[Task objective]
The listing below is to be written out word for word, minus its images.

[Task input]
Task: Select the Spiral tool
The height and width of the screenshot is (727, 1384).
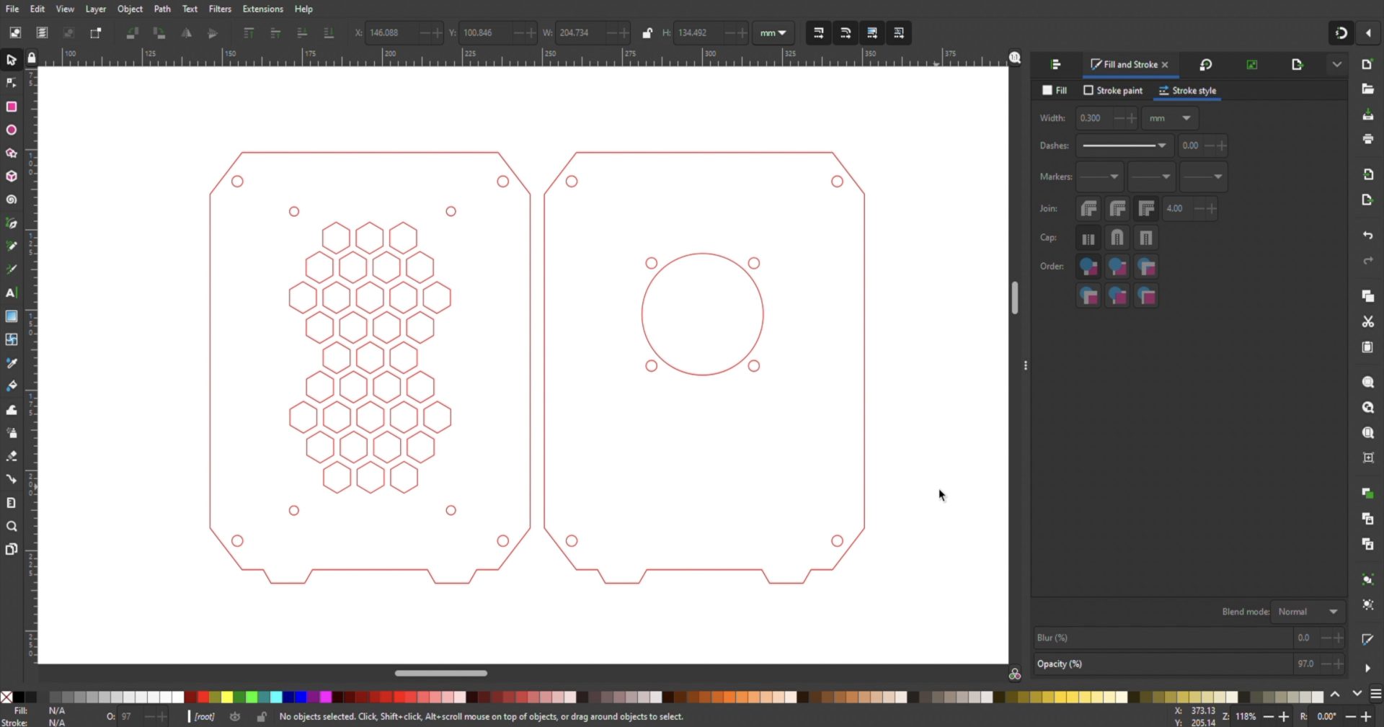Action: [12, 200]
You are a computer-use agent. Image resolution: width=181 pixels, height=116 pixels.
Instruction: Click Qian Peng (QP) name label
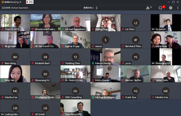(73, 114)
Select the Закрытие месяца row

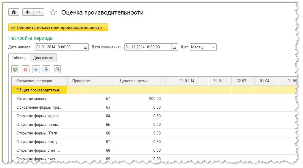point(154,99)
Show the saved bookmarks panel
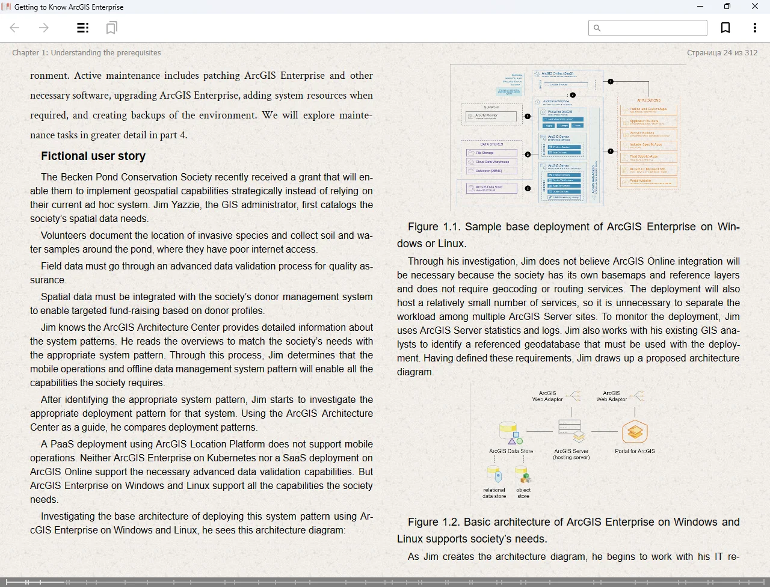Screen dimensions: 770x587 pos(111,28)
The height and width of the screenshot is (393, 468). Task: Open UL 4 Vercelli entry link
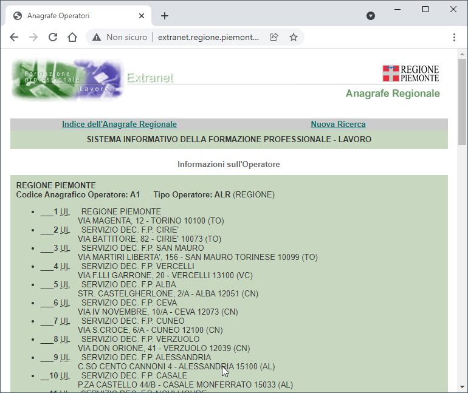[x=64, y=266]
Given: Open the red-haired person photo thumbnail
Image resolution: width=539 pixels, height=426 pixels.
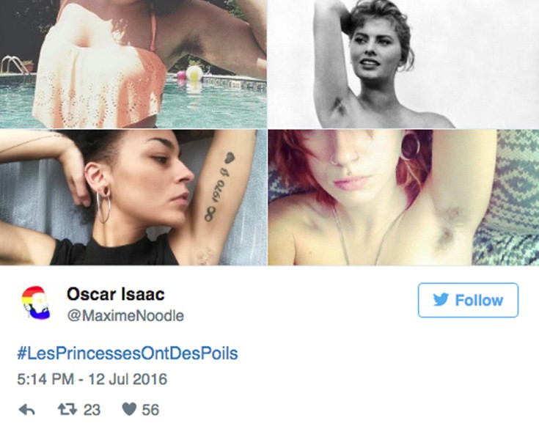Looking at the screenshot, I should coord(403,197).
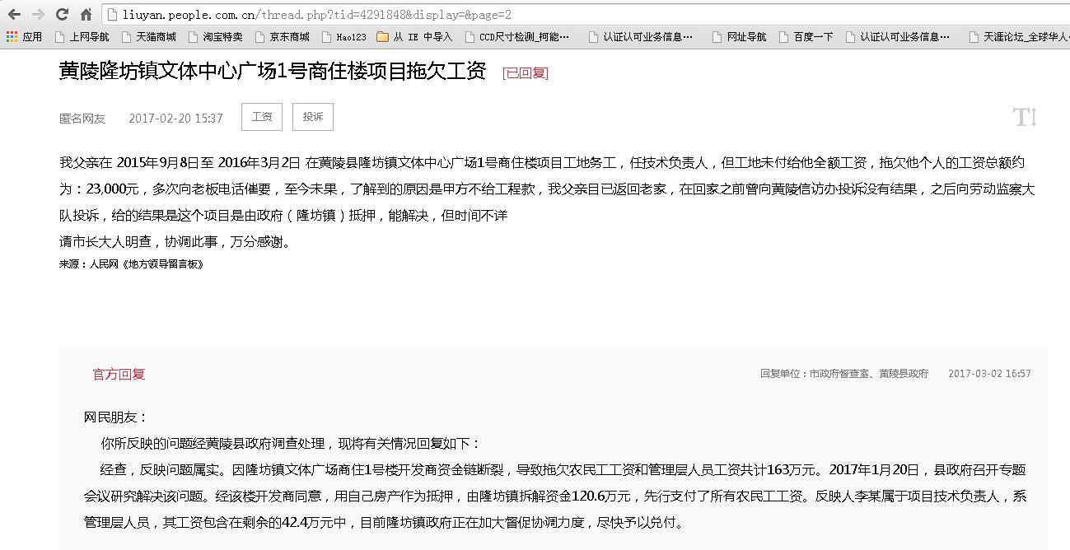1070x550 pixels.
Task: Click the 工资 tag button
Action: (262, 117)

[Response]
Task: Select the Spiral tool
The height and width of the screenshot is (727, 1384).
Action: [12, 200]
You are a computer-use agent. Image resolution: width=181 pixels, height=116 pixels.
Instruction: Click Qian Peng (QP) name label
(73, 114)
Select the Закрытие месяца row

point(154,99)
Show the saved bookmarks panel
Screen dimensions: 770x587 pos(111,28)
The height and width of the screenshot is (393, 468). Task: Open UL 4 Vercelli entry link
[x=64, y=266]
Given: Open the red-haired person photo thumbnail
Image resolution: width=539 pixels, height=426 pixels.
Looking at the screenshot, I should coord(403,197).
1070x550 pixels.
Task: Click the 工资 tag button
Action: (262, 117)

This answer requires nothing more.